*** Input material
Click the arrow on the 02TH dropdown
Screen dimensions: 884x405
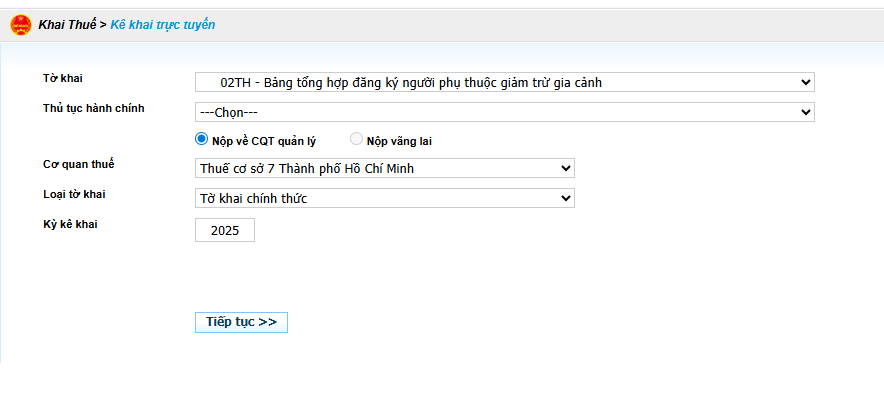(806, 82)
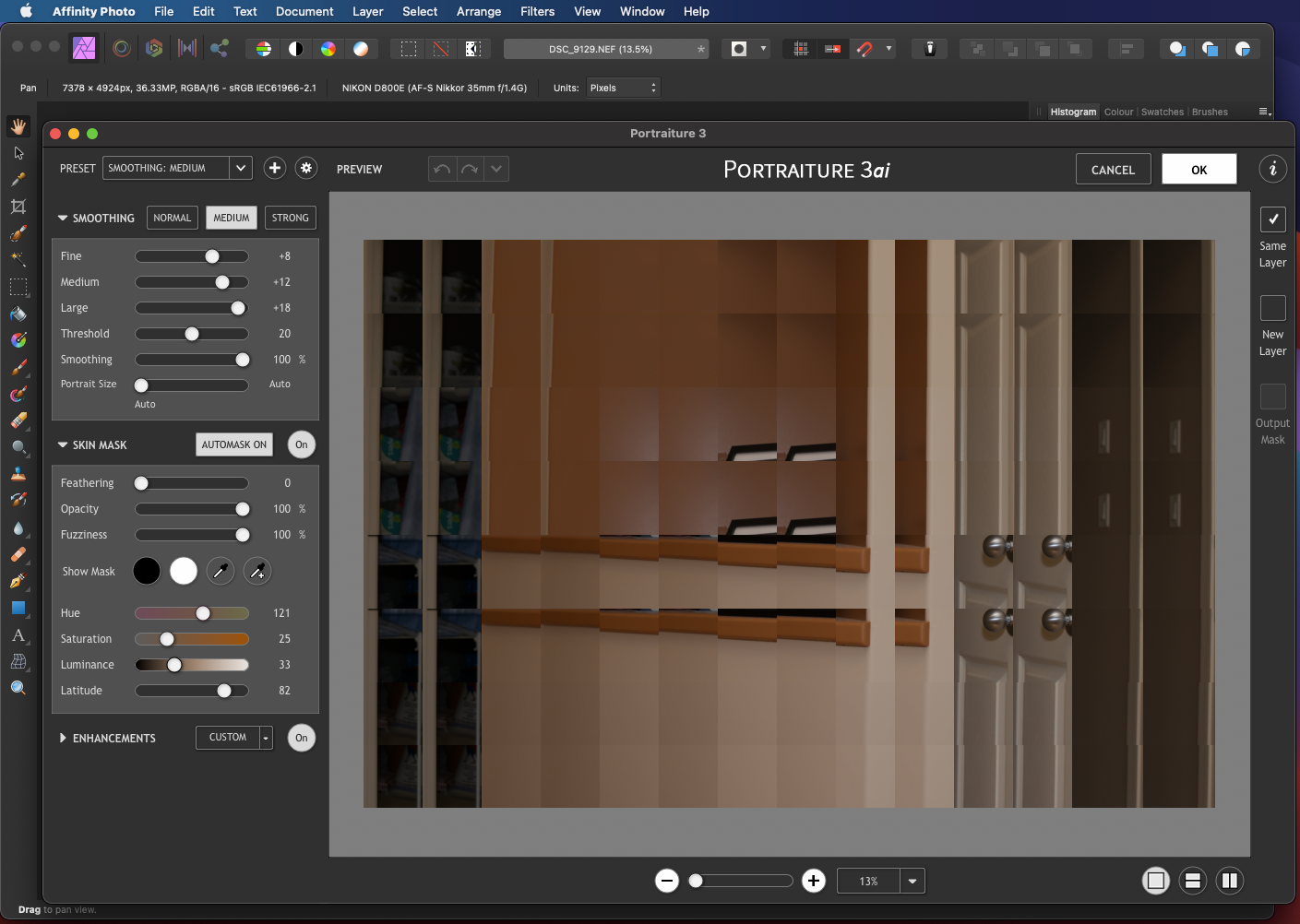Switch to the Swatches tab
Viewport: 1300px width, 924px height.
click(x=1162, y=112)
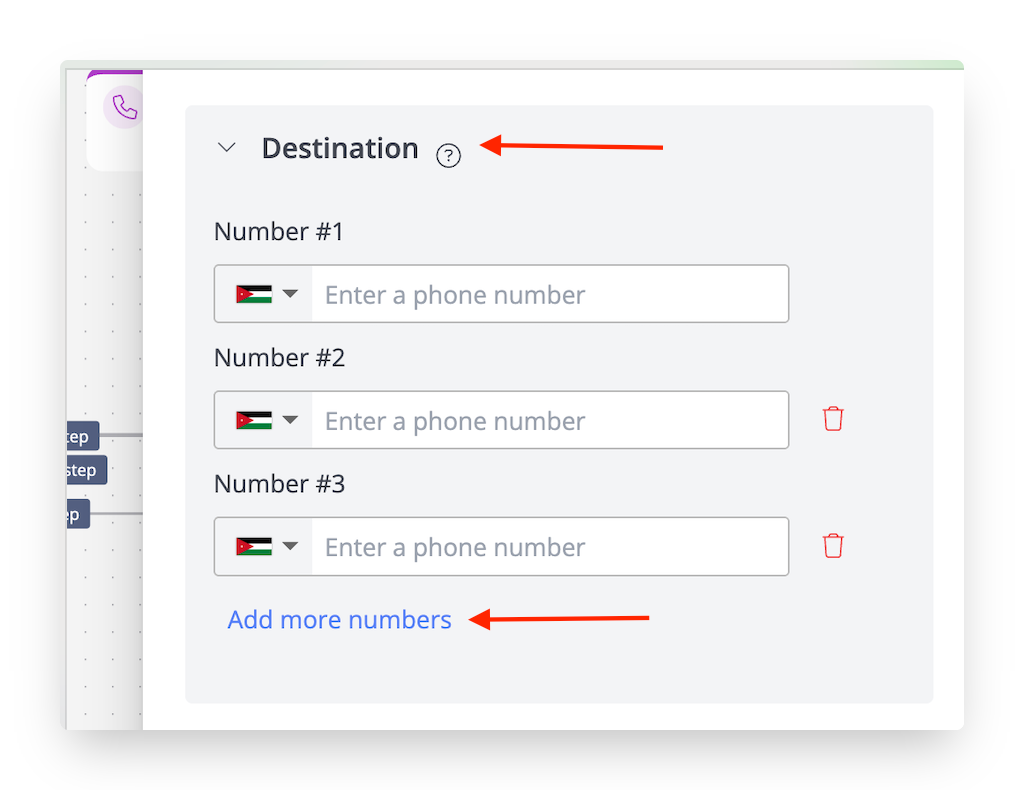Open country code dropdown arrow for Number #3
This screenshot has height=790, width=1024.
click(x=290, y=546)
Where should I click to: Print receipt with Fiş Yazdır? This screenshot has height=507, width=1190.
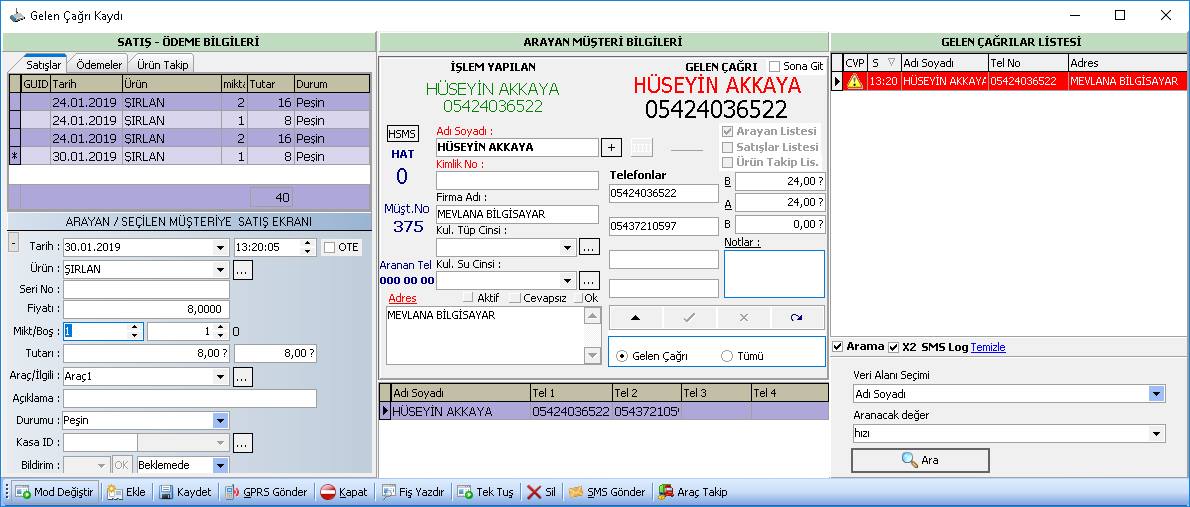click(412, 492)
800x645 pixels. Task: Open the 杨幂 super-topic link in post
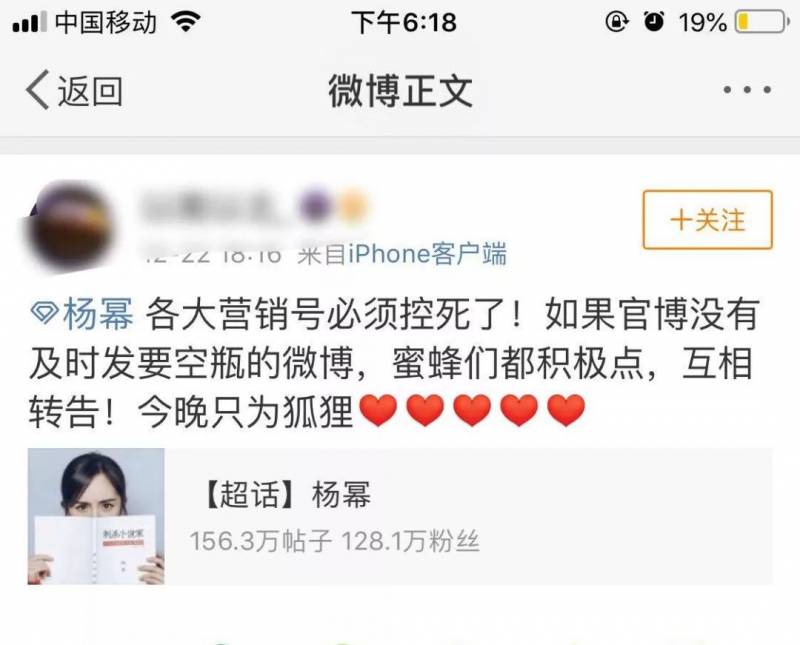tap(98, 313)
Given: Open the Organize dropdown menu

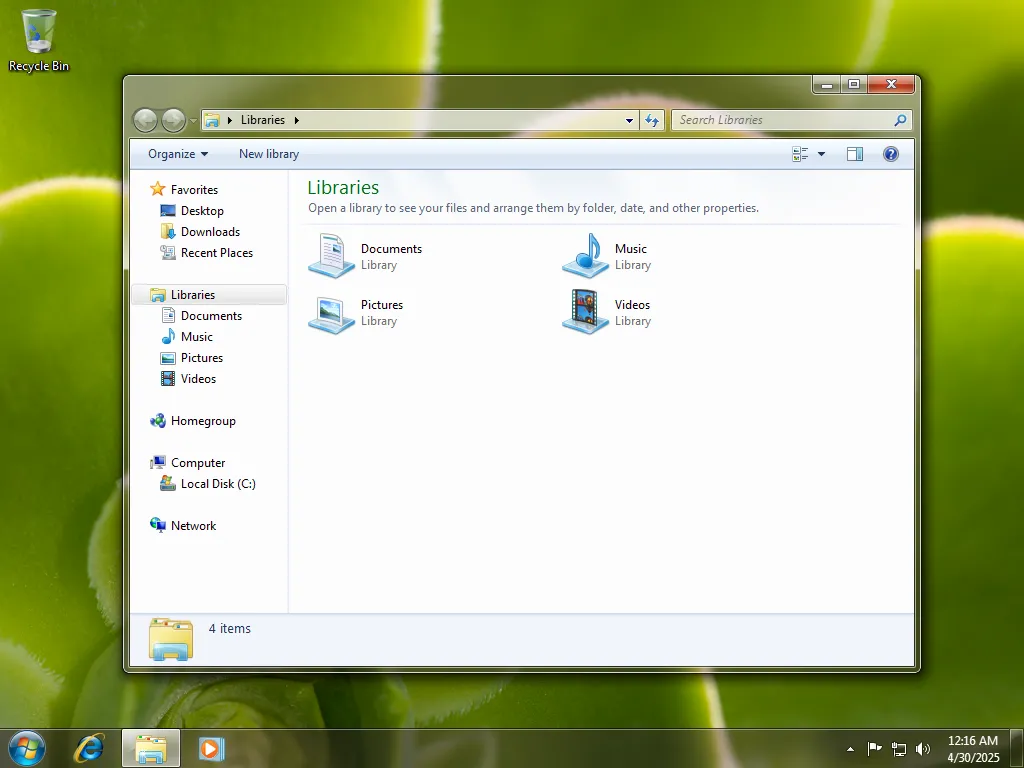Looking at the screenshot, I should [x=176, y=154].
******
Omit the pictures, then retype the remaining material without a single change.

- **Response below**
Click the arrow on the 02TH dropdown
Screen dimensions: 884x405
(806, 82)
Switch to the Swatches tab
Viewport: 1300px width, 924px height.
click(x=1162, y=112)
Open country code dropdown arrow for Number #3
This screenshot has height=790, width=1024.
click(x=290, y=546)
Where should I click to: Print receipt with Fiş Yazdır? This screenshot has height=507, width=1190.
click(412, 492)
800x645 pixels. Task: Open the 杨幂 super-topic link in post
tap(98, 313)
Given: Open the Organize dropdown menu

Looking at the screenshot, I should [x=176, y=154].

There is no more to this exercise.